───── Material supplied
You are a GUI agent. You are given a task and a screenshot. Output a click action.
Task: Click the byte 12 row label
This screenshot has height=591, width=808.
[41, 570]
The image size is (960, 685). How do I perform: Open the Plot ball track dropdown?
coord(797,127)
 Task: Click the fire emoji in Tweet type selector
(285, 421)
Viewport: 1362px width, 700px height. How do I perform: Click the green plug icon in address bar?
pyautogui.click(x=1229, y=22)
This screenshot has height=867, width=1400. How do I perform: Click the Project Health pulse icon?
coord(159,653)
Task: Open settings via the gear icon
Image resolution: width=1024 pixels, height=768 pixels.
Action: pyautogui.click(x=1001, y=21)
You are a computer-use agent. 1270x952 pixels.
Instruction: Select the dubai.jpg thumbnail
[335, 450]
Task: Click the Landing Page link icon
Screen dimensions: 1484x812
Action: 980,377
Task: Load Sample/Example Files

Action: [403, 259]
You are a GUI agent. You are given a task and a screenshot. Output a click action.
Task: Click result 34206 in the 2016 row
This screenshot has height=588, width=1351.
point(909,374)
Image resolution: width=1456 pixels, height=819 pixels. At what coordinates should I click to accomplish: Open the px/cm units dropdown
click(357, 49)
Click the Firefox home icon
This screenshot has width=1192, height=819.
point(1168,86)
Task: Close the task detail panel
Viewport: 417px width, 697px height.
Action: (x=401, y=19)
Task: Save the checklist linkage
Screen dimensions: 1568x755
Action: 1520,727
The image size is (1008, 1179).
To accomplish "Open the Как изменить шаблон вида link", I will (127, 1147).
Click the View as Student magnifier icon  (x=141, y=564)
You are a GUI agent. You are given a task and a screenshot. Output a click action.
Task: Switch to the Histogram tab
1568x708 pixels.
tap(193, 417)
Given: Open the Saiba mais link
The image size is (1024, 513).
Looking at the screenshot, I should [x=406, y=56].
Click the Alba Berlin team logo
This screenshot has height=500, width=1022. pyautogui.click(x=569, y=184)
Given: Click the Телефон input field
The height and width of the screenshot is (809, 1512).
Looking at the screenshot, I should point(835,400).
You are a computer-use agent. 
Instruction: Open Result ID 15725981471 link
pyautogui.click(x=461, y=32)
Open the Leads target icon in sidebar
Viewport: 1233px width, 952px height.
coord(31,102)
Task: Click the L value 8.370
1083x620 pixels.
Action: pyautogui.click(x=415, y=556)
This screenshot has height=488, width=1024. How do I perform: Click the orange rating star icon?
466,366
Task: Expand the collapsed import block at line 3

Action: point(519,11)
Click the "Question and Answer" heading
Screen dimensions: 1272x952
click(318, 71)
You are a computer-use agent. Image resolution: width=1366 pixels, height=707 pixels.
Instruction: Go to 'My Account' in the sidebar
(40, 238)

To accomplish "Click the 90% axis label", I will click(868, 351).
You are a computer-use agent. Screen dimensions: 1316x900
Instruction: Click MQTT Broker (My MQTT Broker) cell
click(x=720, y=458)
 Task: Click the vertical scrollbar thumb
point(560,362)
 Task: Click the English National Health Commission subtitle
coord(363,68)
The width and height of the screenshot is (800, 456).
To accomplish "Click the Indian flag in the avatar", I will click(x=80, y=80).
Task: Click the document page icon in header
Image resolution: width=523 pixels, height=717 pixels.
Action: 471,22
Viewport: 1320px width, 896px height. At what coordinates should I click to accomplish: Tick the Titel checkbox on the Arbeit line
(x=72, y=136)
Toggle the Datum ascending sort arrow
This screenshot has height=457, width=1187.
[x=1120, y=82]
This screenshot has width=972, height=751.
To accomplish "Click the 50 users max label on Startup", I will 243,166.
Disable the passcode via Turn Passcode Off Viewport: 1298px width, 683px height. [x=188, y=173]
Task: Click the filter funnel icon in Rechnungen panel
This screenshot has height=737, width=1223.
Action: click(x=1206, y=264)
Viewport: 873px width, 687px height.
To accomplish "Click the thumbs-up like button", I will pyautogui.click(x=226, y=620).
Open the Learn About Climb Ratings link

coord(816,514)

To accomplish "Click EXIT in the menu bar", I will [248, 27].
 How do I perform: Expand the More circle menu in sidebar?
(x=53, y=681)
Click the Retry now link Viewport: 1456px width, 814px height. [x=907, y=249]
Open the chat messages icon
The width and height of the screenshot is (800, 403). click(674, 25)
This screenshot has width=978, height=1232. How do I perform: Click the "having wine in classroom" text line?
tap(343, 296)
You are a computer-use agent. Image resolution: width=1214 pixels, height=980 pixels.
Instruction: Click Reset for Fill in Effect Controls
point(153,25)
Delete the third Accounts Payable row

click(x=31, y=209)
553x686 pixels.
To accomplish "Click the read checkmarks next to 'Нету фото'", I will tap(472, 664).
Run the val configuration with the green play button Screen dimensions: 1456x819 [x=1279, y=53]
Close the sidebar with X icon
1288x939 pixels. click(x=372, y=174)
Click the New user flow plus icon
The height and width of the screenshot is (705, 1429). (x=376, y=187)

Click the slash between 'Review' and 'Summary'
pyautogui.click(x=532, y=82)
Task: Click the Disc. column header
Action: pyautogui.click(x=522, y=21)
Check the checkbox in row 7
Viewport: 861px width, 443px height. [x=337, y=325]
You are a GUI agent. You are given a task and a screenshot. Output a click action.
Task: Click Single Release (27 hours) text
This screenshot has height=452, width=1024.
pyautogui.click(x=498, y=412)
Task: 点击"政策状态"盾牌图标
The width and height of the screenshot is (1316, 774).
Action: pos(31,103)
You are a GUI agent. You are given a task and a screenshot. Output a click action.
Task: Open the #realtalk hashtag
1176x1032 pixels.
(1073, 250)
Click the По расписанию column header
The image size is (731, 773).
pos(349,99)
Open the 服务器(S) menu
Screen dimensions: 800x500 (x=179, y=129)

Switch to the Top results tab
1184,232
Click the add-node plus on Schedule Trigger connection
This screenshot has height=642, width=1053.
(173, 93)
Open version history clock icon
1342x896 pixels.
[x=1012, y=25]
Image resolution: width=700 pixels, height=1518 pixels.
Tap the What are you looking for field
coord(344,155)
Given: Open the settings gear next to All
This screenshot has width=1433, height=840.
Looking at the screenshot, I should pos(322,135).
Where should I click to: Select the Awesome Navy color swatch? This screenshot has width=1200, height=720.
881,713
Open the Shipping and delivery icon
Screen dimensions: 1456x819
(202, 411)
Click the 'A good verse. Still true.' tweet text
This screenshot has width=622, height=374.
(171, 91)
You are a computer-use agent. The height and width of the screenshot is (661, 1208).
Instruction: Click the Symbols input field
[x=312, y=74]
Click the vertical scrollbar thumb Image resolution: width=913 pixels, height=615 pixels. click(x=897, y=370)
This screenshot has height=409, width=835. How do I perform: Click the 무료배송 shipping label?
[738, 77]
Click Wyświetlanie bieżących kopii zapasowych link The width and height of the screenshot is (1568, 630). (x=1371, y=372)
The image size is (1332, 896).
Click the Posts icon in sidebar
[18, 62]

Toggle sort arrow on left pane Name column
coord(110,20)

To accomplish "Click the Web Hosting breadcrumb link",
──────────
# What you have to do:
Reproduce every line from the start of the rows down to the line containing "coord(797,127)", both ends included and all wording kept. Scale each coordinate in the answers by 2.55, rounding to whole numbers with halves rounded up.

# Problem solution:
You are a GUI agent. You are given a task and a screenshot. Output a click action.
Task: Click the byte 12 row label
This screenshot has height=591, width=808.
[105, 1454]
The image size is (960, 685). How do I perform: Open the Plot ball track dropdown?
coord(2032,324)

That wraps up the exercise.